**PROMPT**
Look through the records below for the line with "Given: Expand SERP" and the line with "Given: Click the code minimap preview", then return those lines and all lines between, exactly.

═════ EXTRACTED ENTRIES

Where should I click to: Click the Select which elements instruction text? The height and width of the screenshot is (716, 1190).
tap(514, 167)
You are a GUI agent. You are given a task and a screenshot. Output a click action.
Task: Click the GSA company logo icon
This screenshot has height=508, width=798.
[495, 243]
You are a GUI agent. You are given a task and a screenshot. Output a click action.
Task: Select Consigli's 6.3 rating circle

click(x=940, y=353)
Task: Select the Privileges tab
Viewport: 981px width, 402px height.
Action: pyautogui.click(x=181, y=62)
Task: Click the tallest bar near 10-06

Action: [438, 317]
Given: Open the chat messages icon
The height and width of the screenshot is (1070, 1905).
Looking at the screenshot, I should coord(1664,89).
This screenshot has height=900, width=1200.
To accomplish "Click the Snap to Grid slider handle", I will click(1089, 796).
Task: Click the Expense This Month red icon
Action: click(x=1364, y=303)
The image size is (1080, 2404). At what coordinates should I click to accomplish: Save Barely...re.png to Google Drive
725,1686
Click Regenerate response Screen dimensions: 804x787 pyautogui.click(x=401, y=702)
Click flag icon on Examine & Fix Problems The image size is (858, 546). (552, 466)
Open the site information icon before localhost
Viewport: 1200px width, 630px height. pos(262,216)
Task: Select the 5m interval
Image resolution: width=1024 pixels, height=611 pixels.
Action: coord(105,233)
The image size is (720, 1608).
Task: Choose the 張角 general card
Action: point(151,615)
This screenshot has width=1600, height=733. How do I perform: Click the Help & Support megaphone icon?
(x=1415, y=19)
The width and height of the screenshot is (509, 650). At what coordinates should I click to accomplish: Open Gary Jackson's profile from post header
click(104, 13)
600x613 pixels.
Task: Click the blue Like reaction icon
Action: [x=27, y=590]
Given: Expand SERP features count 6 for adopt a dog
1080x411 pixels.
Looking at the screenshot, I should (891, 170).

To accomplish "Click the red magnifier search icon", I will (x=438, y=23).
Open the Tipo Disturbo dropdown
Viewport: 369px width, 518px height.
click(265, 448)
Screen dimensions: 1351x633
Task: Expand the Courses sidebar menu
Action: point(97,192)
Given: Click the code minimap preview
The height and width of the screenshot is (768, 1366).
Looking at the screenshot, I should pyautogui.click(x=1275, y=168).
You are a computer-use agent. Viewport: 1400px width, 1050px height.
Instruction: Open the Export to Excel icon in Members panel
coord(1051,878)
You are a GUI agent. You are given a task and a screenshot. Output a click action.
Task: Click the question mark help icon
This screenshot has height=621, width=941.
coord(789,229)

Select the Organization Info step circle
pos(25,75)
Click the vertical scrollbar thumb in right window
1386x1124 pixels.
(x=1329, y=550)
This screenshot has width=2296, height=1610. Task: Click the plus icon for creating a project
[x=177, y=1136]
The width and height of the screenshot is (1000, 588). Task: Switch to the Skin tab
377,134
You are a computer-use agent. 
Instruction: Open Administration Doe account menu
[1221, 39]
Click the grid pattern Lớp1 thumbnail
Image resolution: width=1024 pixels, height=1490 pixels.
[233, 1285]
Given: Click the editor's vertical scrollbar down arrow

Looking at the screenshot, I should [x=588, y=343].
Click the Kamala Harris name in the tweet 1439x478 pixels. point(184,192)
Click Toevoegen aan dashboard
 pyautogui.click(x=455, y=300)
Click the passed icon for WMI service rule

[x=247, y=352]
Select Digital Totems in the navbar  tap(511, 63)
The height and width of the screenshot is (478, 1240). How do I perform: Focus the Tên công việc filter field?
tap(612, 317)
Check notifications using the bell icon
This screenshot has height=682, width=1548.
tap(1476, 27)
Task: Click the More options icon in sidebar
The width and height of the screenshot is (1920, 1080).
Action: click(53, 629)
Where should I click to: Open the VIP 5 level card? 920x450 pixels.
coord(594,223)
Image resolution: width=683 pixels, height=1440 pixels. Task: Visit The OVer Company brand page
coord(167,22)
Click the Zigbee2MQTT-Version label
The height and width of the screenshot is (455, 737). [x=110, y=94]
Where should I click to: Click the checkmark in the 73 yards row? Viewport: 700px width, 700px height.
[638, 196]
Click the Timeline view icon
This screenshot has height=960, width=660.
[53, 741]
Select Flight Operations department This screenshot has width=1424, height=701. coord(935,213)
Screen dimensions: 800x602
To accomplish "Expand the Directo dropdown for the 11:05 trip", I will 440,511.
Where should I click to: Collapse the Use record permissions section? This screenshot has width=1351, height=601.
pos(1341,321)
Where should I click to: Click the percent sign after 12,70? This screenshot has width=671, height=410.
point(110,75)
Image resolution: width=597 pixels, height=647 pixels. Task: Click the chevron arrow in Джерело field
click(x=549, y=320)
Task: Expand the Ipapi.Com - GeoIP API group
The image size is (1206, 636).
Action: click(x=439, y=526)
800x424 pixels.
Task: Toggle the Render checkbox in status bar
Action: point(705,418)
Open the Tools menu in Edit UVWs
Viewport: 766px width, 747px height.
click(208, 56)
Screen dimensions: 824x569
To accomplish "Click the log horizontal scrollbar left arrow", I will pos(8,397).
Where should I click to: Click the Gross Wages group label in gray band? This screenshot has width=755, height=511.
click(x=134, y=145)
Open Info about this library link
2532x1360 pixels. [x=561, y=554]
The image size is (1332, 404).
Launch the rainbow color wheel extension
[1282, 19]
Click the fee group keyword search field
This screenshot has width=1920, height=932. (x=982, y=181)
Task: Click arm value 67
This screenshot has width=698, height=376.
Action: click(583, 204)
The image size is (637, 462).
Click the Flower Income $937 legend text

══════════

**SOLUTION**
Given: Expand SERP features count 6 for adopt a dog
1080x411 pixels.
Looking at the screenshot, I should (891, 170).

To accomplish "Click the red magnifier search icon", I will (x=438, y=23).
Open the Tipo Disturbo dropdown
Viewport: 369px width, 518px height.
click(265, 448)
Screen dimensions: 1351x633
Task: Expand the Courses sidebar menu
Action: point(97,192)
Given: Click the code minimap preview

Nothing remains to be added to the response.